David Matolcsi comments on Notes on handling non-concentrated failures with AI control: high level methods and different regimes

David Matolcsi 31 Mar 2025 9:51 UTC
6 points
5
This post was a very dense read, and it was hard for me to digest what the main conclusions were supposed to be. Could you write some concrete scenarios that you think are central examples of schemers causing non-concentrated failures? While reading the post, I never knew what situation to imagine: An AI is doing philosophical alignment research but intentionally producing promising-looking crackpotry? It is building cyber-sec infrastructure but leaving in a lot of vulnerabilities? Advising the President, but having a bias towards advocating for integrating AI into the military?

I think these problems are all pretty different in what approaches are promising in preventing them, so it would be useful to see what you think the most likely non-concentrated failures are, so we can read the post with that in mind.
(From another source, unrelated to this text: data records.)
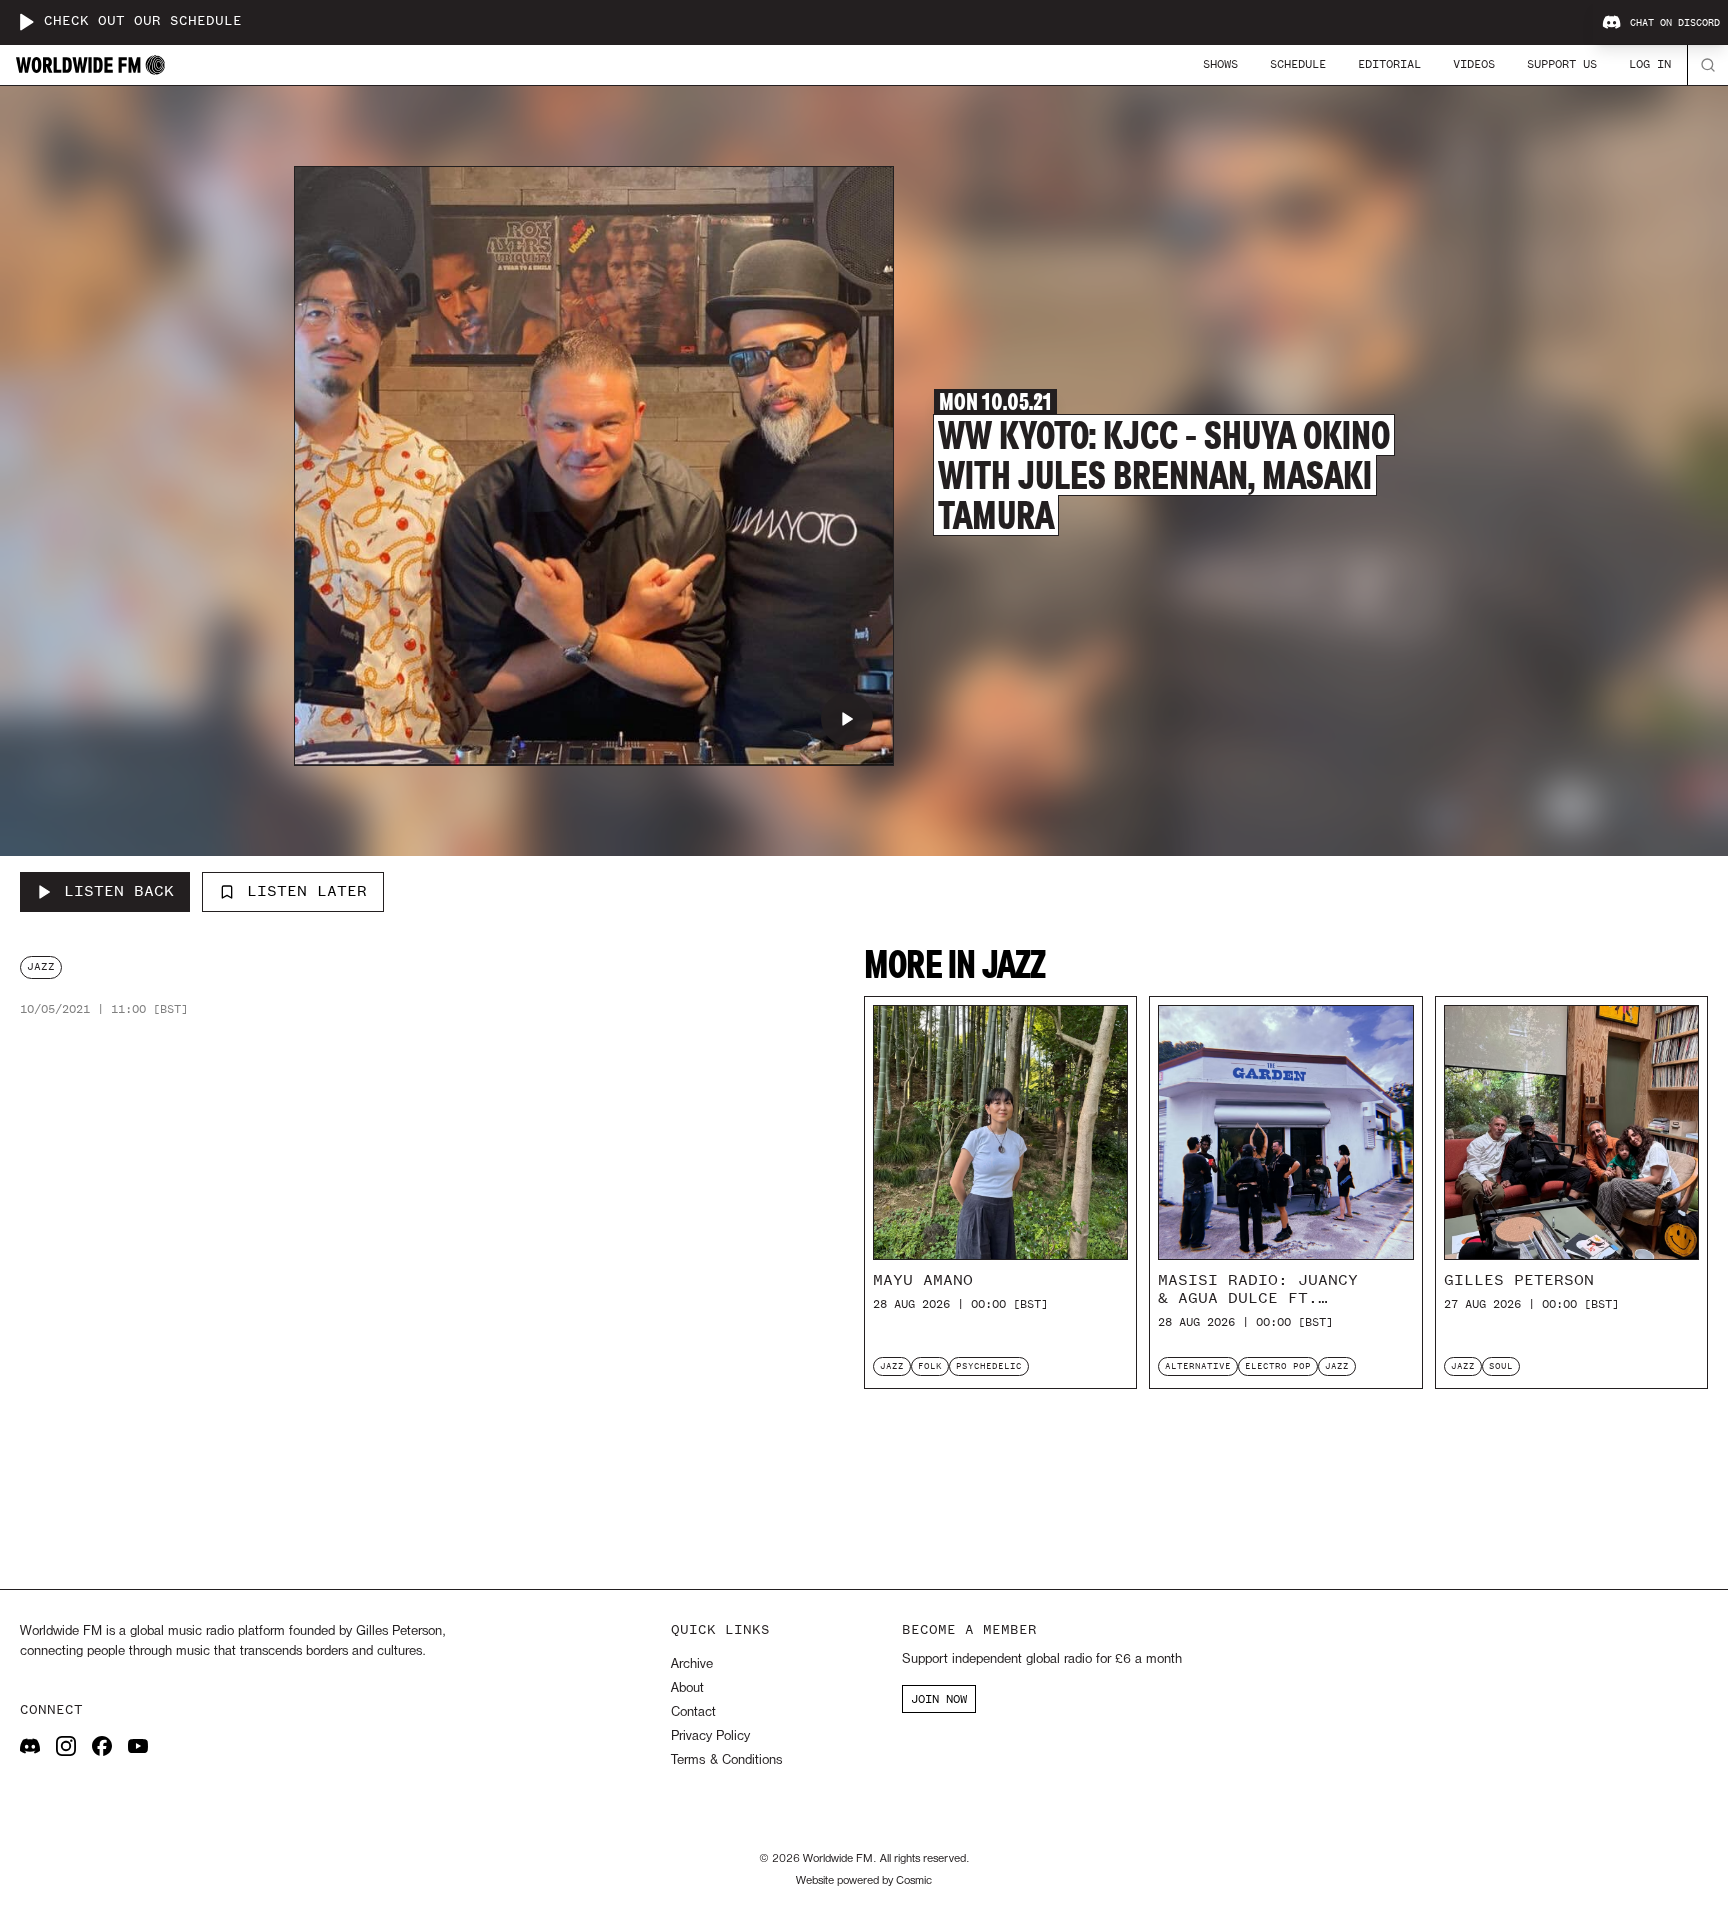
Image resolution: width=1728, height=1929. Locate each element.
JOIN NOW (939, 1699)
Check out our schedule (143, 21)
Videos (1474, 64)
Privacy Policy (710, 1736)
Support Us (1562, 64)
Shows (1220, 64)
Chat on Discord (1675, 23)
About (687, 1688)
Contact (693, 1712)
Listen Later (307, 891)
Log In (1650, 64)
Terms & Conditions (726, 1760)
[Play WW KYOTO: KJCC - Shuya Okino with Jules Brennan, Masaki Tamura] (847, 719)
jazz (41, 966)
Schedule (1298, 64)
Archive (692, 1664)
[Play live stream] (26, 22)
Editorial (1389, 64)
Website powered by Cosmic (864, 1881)
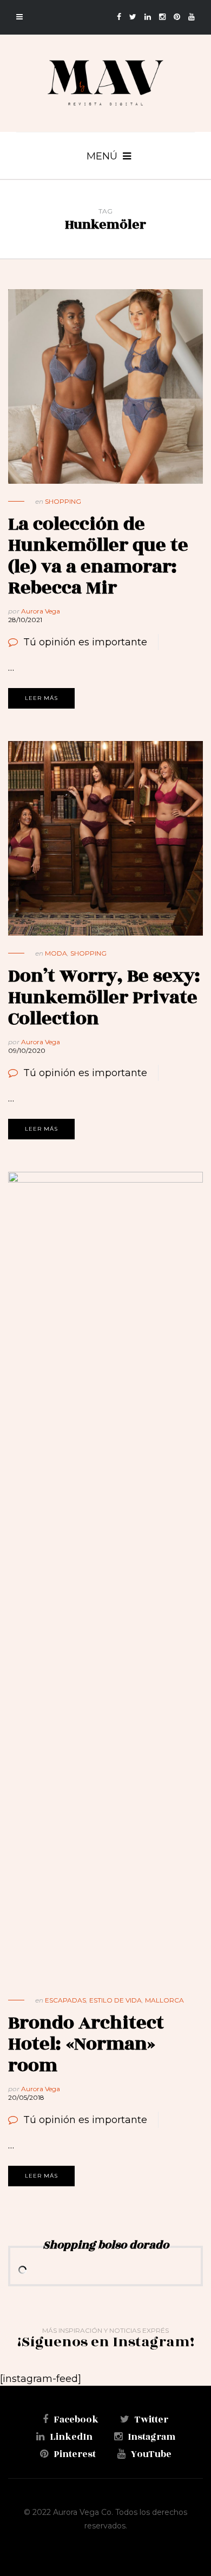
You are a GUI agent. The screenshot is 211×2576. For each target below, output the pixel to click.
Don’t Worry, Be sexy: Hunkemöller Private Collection (104, 997)
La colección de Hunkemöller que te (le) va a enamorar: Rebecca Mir (98, 556)
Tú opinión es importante (85, 642)
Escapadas (65, 2000)
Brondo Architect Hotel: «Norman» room (86, 2044)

As another point, you could really write conclusion sections. There are a lot of different points made in the post, and it’s hard to see which are the most important to get across to the reader in your opinion. A conclusion section would help a lot in that.
In general, I think that among all the people I know, you might be the one who has the biggest difference in how good you are at explaining concepts in person, and how bad you are at communicating them in blog posts. (Strangely, your LW comments are also very good and digestible, more similar to your in person communication than to your long-form posts, I don’t know why.) I think it could be high leverage for you to experiment some with making your posts more readable. Using more concrete examples and writing conclusion sections would go a long way in improving your posts in general, but I felt compelled to comment here because this post was especially hard to read without them.
- ryan_greenblatt 1 Apr 2025 15:58 UTC
  13 points
  7
  Parent
  - I probably should have used a running example in this post—this just seems like a mostly unforced error.
  - I considered writing a conclusion, but decided not to because I wanted to spend the time on other things and I wasn’t sure what I would say that was useful and not just a pure restatement of things from earlier. This post is mostly a high level framework + list of considerations, so it doesn’t really have a small number of core points.
  - This post is a relatively low effort post as indicated by “Notes on”, possibly I should have flagged this more.
  - I think comments / in person are easier to understand than my blog posts as I often try to write blog posts that have lots and lots of content which is all grouped together, but without a specific thesis. I typically have either 1 point or a small number of points in comments / in person. Also, it’s easier to write in response to something as there is an assumed level of context already etc.
  - David Matolcsi 1 Apr 2025 17:52 UTC
    1 point
    0
    Parent
    Thanks for the reply. If you have time, I’m still interested in hearing what would be a realistic central example of non-concentrated failure that’s good to imagine while reading the post.